The beating-up was a humiliation that may have contributed to his brutal deportation of the entire Chechen race during the Second World War at the cost of hundreds of thousands of lives. Equally, he deported many other peoples during the war and victimized other races such as the Poles and Koreans with whom he had had no such experience. As for Mukhtarov, he refused to surrender his palace to the Bolsheviks when the Red Army took Baku in 1920. “As long as I am alive, no barbarian in army boots will enter my house!” In a shoot-out, he fired on the Bolsheviks until he was overcome, at which point he shot himself. His beautiful wife, Liza-Khanum, for whom his Baku château was built, lived on in the basement, then escaped to Turkey, where she lived until the 1950s. Mukhtarov’s château is now the Baku Wedding Palace.

104

When Marshal Voroshilov was out of Stalin’s favour in his last years, he used to plead: “But, Koba, we became friends in Baku in 1907.”

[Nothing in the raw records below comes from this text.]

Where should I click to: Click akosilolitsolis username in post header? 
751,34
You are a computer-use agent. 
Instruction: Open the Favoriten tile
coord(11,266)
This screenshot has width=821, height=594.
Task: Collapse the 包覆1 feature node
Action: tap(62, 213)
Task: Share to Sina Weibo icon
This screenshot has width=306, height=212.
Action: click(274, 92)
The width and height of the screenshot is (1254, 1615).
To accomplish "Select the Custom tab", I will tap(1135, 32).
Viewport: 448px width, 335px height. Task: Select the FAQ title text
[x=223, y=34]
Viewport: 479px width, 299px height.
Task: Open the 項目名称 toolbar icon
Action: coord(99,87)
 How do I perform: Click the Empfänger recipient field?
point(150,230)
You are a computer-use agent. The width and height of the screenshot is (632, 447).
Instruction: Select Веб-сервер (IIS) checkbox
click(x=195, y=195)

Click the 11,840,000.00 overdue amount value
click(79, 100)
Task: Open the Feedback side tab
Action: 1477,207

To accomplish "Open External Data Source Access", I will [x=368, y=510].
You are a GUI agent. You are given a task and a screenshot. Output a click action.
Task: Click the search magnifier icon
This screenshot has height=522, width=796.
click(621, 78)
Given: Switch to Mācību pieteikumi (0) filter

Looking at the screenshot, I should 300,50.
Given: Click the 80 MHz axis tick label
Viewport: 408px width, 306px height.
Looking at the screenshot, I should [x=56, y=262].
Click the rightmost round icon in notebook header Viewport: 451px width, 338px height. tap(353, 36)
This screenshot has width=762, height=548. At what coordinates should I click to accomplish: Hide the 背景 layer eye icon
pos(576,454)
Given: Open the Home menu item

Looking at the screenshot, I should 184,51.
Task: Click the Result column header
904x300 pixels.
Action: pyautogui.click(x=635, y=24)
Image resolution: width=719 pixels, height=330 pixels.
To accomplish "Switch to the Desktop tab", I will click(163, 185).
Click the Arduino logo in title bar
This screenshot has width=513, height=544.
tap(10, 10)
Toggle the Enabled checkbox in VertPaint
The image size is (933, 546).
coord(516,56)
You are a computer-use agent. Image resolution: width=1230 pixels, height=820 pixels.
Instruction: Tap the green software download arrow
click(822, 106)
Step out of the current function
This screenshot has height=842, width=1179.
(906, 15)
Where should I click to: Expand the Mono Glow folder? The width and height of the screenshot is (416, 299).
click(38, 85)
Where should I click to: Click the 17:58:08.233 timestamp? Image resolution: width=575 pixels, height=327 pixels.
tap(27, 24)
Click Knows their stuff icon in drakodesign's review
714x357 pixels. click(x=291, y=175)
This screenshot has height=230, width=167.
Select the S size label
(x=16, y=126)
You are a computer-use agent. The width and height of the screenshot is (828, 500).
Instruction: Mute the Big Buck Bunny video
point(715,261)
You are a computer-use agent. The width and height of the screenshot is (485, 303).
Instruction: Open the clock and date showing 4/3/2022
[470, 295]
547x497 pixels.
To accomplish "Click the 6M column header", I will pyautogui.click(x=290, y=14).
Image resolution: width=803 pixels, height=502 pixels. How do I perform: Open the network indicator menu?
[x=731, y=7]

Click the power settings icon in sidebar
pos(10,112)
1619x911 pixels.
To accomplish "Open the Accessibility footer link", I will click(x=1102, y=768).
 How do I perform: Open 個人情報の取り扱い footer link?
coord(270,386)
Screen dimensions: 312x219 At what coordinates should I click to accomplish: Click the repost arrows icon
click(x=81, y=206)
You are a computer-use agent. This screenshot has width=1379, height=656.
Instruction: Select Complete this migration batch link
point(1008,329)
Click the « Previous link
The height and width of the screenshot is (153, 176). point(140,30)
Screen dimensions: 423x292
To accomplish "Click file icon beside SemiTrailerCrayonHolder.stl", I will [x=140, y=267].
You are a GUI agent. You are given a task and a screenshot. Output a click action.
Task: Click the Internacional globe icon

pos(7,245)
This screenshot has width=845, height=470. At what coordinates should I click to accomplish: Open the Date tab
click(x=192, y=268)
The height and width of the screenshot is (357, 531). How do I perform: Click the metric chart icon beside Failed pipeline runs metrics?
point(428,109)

“I don’t remember,” Stalin replied. For his future life, see the Epilogue.

105

In power, he persecuted and arrested Esperanto speakers.

106

Stalin found many of his Mauserist gangsters in the Bailovka (such as his cellmates the Sakvarelidze brothers). His Menshevik opponents, Devdariani from the seminary and Isidore Ramishvili from Batumi, were also in his crowded cell, but now the two factions were again forced to work together, and they turned a blind eye to his banditry.

107

In July 1937, at the height of the Great Terror, the man from Gori who arranged this swap, I. P. Nadiradze, wrote to another of his cellmates, Andrei Vyshinsky, Stalin’s craven but dreaded Procurator-General, to ask him to confirm that he had served time for political murder and had helped arrange Stalin’s swap and escape. Vyshinsky confirmed the former, but on the swap that sinister survivor sat on the fence: “As for the fact of organizing the replacement for Comrade Stalin… I cannot attest to this because I do not remember.” Nadiradze was clearly under investigation in the Terror or he would not have appealed to the dangerous Vyshinsky on this sensitive subject at such a risky moment. But it is almost unthinkable that he would have written the letter were it not completely true as far as it goes.